A financial stake in the company isn’t enough; employees need to be co-managers. Corey Rosen, author and founder of the National Center for Employee Ownership, talks to Brunswick’s Carlton Wilkinson.
As a Senate staff member in the 1970s, Corey Rosen worked on legislation that supported the formation of employee-owned companies and employee stock ownership plans (ESOPs). What he was seeing first hand on Capitol Hill was that many well-intentioned taxpayer-funded social programs either didn’t happen or had to cover too many people, making them too expensive to do enough for the neediest beneficiaries.
“Employee ownership was a way that you could use capitalism itself to get there,” Rosen says. “It appealed to me because it could actually happen.”
He went on to create the National Center for Employee Ownership, a nonprofit that conducts research and acts as a resource for companies involved with and considering ESOPs and other forms of employee ownership. Dr. Rosen—he holds a PhD in political science from Cornell—is the author or co-author of many books and publications, including Equity: Why Employee Ownership Is Good for Business (2005) and Beyond Engagement: How to Make Your Business an Idea Factory (2019). He stepped down as Executive Director of NCEO in 2010 but remains a full-time volunteer with the organization. He’s at work on a new book.
What he uncovered, in those decades of research, is that while employee ownership is a crucial step in creating an advantage for a business, it is not enough. Required in addition is a management structure that includes employee participation in decision making at the work level.
Employee ownership isn’t new. The US supermarket chain Publix, which operates primarily in the South, has been employee owned since its founding in the 1930s. In the 1980s, Publix became one of the first major companies to transition to an ESOP, a structure blessed by new tax laws. Today the chain is not only the largest ESOP in the world, but also one of the largest companies in the US, employing over 225,000 people. Significantly, it also consistently ranks on Fortune’s list of “100 Best Companies to Work For.”
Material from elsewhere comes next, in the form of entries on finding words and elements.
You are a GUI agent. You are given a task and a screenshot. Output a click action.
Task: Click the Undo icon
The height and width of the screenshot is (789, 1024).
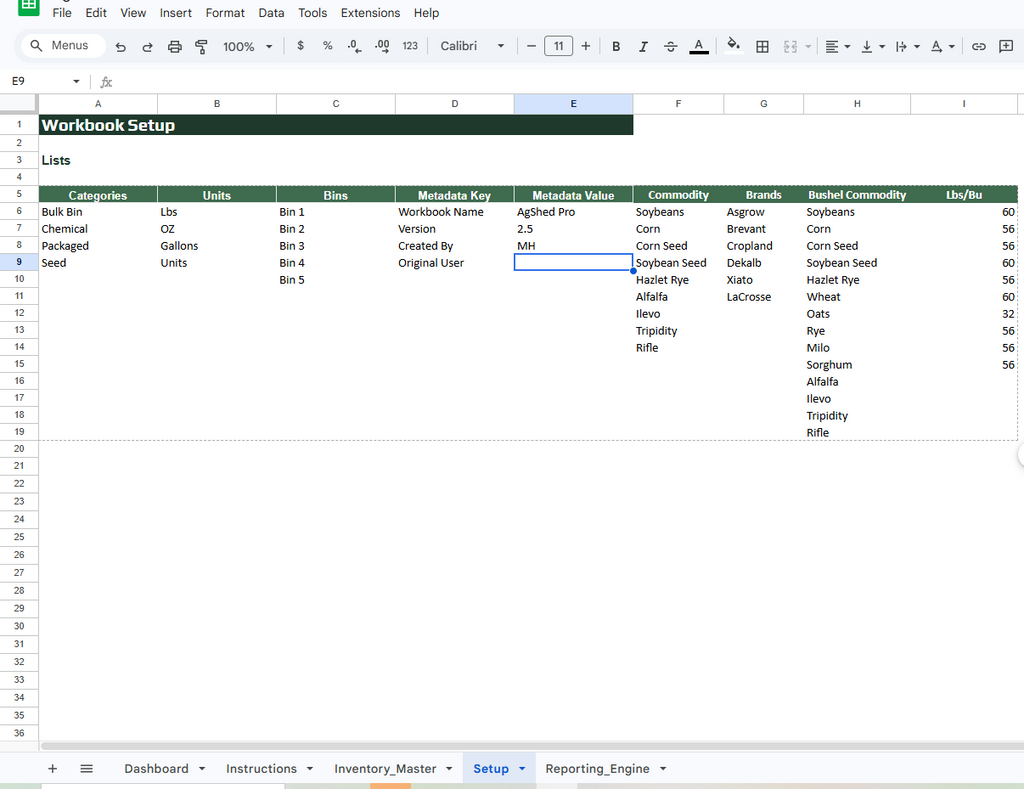coord(120,46)
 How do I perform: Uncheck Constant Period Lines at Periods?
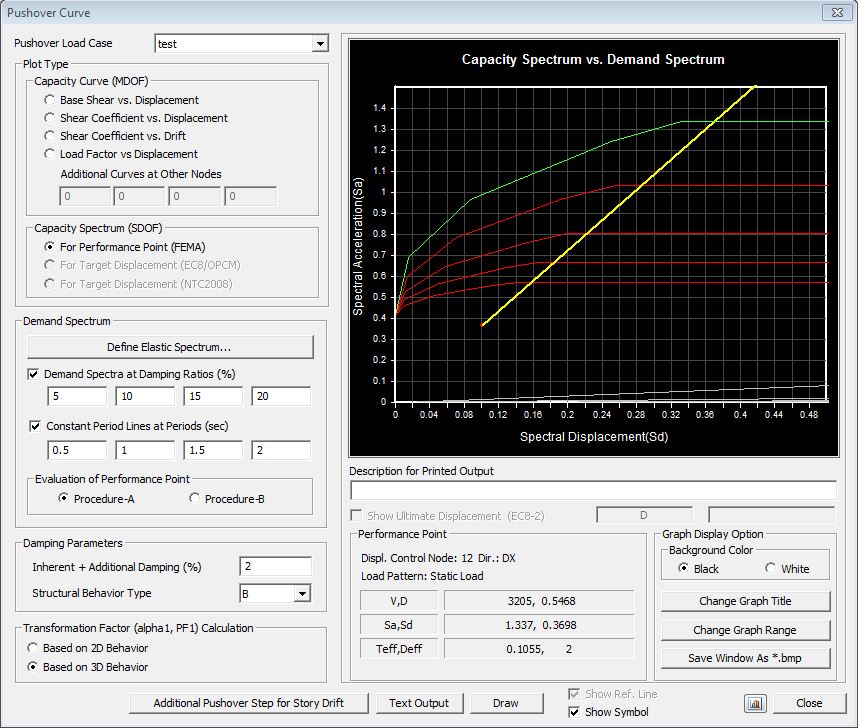pyautogui.click(x=34, y=426)
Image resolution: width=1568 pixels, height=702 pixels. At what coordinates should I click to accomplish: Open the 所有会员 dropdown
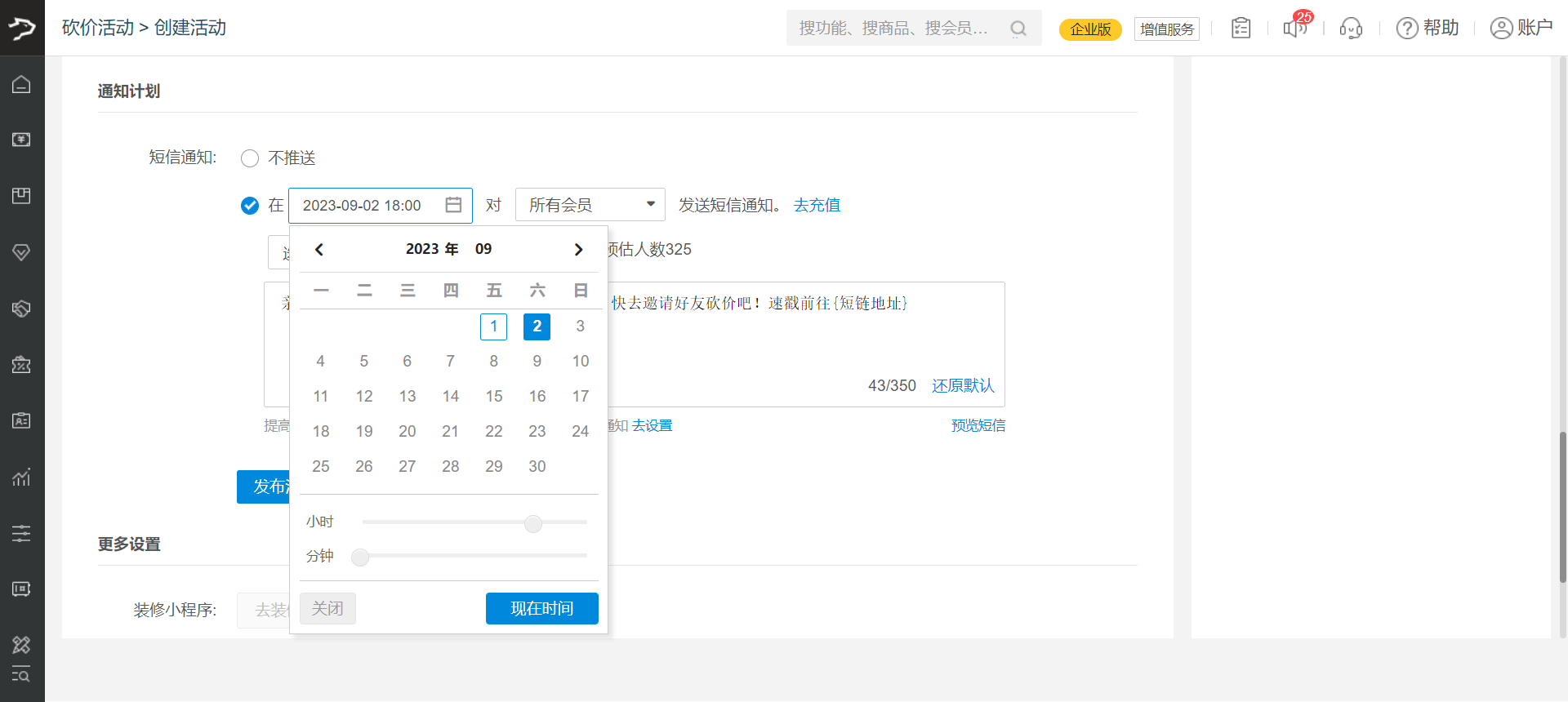[590, 205]
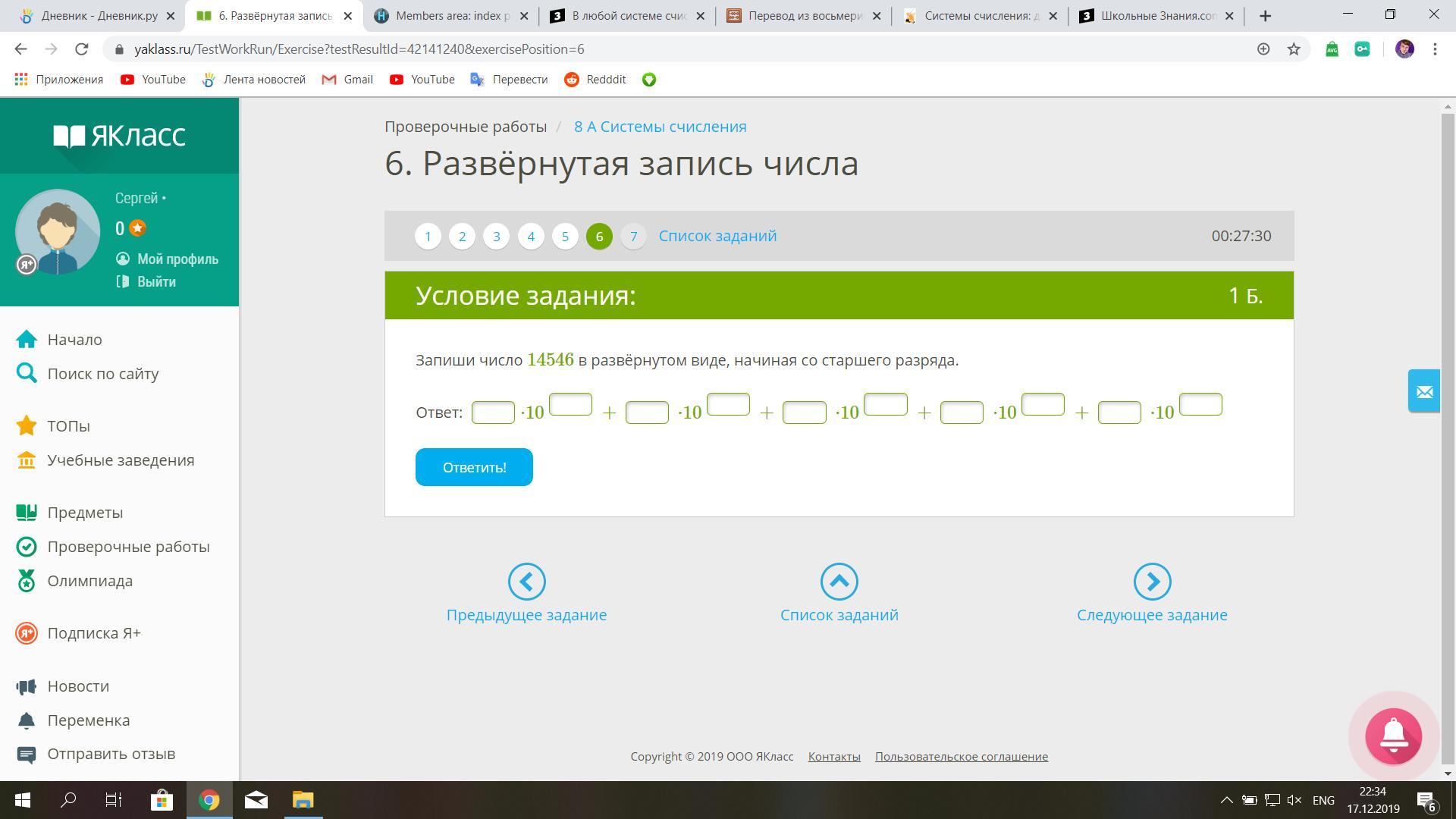Switch to Дневник - Дневник.ру tab
The image size is (1456, 819).
pyautogui.click(x=99, y=16)
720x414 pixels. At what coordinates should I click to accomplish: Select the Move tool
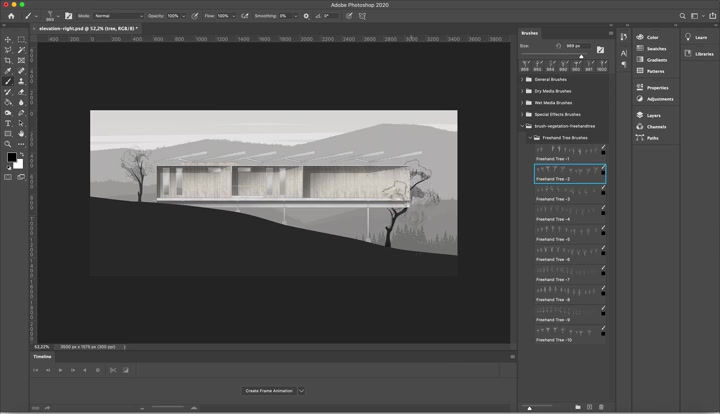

Employee ownership has gained visibility over the last 50 years, thanks to increased legal recognition and also changes to the tax code that make employee ownership more appealing to private owners. Today, many companies, particularly in the tech industry, offer stock options as part of their employee benefits package, an idea rooted in research (including by NCEO) showing how ownership increases employee motivation. Google is perhaps most notable for using equity compensation to retain much-lauded talent at extraordinary rates. On the NCEO website, Google co-founder Larry Page says, “The significant employee ownership of Google has made us what we are today.”
While other publicly traded companies have embraced partial employee ownership, owners of privately held companies found they could transition to majority-owned ESOPs as a way to preserve their legacy as well as to help motivate employees. Selling to an outside buyer carries risk: With no inherent loyalty to the old enterprise, the new owner could implement restructuring or policies that would radically transform the business, leaving workers and existing partners and customers out in the cold. Selling to employees, on the other hand, can help carry the company forward as the old owner intended.